■ **What to work on**
Each line that holds the word "龙鱼发色进阶指南" counts once; give the total for the records below and nothing else.

■ **Supplied records**

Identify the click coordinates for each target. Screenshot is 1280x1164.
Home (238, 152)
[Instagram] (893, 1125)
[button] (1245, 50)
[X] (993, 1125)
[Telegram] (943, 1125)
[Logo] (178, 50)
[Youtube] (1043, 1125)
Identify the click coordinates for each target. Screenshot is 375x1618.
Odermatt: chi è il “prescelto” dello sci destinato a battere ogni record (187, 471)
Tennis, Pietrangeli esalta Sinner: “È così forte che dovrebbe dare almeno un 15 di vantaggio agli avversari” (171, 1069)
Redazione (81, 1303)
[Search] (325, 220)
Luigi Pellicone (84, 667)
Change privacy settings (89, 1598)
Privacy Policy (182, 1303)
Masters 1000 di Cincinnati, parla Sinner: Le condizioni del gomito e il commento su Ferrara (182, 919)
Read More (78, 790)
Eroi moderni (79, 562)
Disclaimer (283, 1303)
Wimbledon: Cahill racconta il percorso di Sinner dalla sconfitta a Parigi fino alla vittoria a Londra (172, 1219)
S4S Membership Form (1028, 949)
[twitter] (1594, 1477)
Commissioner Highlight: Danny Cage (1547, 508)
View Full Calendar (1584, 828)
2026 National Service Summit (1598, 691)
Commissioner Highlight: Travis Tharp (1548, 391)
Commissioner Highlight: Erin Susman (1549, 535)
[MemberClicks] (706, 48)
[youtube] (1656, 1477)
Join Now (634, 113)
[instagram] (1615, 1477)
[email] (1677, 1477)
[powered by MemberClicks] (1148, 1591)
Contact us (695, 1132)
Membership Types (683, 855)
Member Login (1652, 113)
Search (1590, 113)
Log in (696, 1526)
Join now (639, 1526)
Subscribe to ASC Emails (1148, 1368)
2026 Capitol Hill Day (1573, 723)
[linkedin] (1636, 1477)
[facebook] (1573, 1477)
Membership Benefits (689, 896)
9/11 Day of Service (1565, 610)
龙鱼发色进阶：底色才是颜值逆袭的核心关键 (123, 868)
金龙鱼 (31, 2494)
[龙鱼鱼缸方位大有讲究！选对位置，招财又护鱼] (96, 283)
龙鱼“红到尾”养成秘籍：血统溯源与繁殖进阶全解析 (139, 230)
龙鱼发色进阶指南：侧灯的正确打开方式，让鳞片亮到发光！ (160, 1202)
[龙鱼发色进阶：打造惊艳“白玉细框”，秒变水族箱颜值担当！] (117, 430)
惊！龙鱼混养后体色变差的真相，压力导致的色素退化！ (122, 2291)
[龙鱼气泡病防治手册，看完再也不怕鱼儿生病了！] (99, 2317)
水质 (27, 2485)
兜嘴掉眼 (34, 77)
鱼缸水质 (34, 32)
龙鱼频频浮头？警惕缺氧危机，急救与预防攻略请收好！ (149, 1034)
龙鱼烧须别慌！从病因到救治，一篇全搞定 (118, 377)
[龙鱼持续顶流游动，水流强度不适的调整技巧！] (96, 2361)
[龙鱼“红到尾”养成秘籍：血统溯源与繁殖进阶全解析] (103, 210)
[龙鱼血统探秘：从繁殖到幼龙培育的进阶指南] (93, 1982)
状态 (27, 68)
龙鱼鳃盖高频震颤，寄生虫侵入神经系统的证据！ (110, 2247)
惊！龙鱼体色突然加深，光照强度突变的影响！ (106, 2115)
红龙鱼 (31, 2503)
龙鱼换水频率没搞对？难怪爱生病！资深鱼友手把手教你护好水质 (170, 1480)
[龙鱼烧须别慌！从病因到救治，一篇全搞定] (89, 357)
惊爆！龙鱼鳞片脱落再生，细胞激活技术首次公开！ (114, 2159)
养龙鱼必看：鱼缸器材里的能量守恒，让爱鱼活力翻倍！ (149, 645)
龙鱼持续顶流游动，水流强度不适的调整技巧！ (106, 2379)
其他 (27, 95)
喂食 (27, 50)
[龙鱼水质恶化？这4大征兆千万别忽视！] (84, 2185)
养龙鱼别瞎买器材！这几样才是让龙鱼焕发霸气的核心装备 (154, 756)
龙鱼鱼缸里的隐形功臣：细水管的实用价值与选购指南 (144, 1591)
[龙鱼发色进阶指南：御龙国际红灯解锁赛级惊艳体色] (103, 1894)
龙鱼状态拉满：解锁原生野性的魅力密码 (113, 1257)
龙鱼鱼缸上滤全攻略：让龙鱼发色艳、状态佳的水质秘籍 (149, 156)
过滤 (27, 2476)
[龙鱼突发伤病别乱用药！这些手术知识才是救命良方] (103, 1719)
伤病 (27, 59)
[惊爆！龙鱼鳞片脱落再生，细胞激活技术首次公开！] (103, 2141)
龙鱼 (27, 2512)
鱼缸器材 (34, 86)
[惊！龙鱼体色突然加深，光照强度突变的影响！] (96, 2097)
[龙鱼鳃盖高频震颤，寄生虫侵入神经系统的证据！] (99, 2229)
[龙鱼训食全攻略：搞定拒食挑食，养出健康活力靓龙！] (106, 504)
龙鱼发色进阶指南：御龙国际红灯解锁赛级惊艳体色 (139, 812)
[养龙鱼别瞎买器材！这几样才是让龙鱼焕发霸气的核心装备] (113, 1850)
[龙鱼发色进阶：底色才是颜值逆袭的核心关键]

■ **Result below**
3